> [What this task involves] Your answer must be every line of the data below that holds the string "Given", copied exactly.

> [Data for analysis]

Content starts

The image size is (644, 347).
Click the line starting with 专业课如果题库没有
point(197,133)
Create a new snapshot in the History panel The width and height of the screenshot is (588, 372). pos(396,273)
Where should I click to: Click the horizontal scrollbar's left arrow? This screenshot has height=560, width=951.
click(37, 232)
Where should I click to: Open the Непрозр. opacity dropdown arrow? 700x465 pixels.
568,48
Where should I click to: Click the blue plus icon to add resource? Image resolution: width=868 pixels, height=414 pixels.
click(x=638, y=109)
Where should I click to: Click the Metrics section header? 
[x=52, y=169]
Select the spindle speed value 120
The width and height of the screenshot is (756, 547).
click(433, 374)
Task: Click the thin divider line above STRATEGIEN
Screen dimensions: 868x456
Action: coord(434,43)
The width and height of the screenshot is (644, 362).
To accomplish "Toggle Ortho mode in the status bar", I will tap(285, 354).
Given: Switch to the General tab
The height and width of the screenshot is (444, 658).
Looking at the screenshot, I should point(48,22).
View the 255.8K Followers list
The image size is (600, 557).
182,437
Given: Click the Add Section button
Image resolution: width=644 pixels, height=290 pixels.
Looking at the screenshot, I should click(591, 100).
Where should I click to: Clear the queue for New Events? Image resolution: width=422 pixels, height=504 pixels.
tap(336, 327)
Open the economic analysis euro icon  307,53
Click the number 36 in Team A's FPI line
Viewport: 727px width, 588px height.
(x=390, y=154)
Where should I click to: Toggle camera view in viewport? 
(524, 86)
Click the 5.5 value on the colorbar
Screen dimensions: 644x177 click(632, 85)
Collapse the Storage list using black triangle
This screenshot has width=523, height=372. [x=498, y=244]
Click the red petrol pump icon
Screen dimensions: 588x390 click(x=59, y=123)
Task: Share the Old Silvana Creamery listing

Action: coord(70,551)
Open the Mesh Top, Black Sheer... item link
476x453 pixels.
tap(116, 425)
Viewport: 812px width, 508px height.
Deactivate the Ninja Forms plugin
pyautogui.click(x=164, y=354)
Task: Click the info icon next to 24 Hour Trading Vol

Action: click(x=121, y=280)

Content ends

> [Task answer]
Given: Switch to the General tab
Given: Click the Add Section button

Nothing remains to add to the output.